*** Opening Source records ***

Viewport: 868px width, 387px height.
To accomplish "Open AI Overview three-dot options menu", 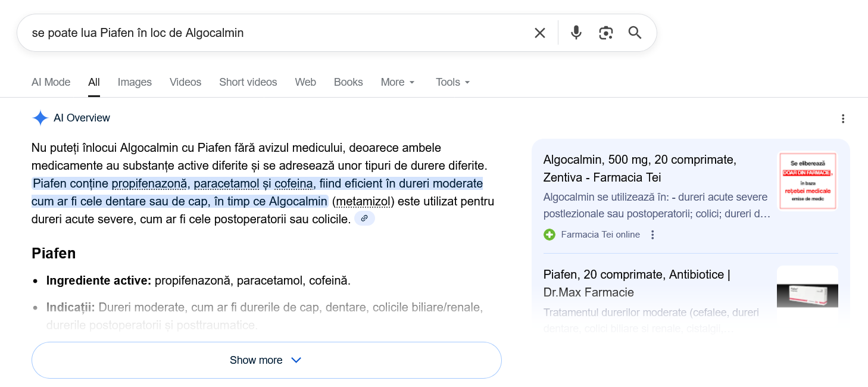I will 842,118.
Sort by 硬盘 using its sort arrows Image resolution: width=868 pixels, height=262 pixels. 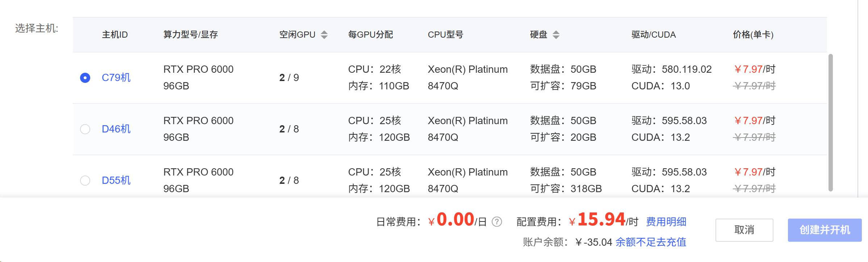(x=556, y=35)
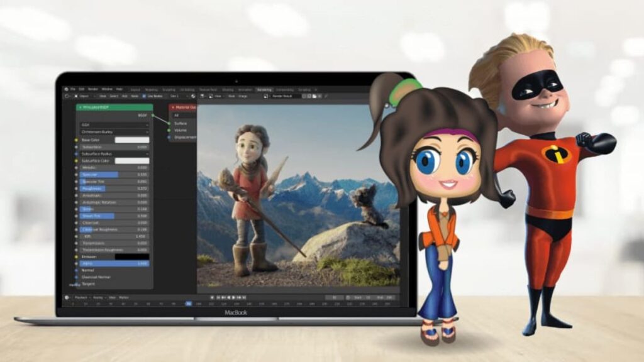
Task: Click the timeline editor type icon
Action: (67, 297)
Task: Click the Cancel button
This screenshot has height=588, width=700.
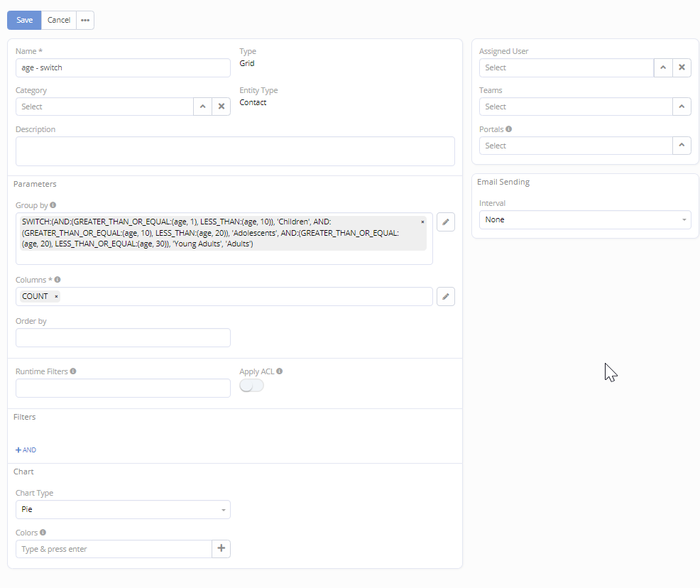Action: 59,20
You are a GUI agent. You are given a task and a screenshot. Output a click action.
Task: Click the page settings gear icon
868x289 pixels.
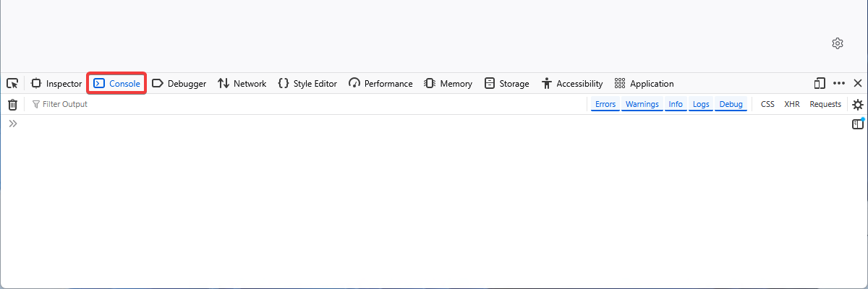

*** Closing Source records ***

* **Work item**: The copy you give must run from the line containing "You are a GUI" through the last line of the records, exactly, with the pictures left out.

* **Result below**:
You are a GUI agent. You are given a task and a screenshot. Output a click action.
Task: Click the page settings gear icon
868x289 pixels.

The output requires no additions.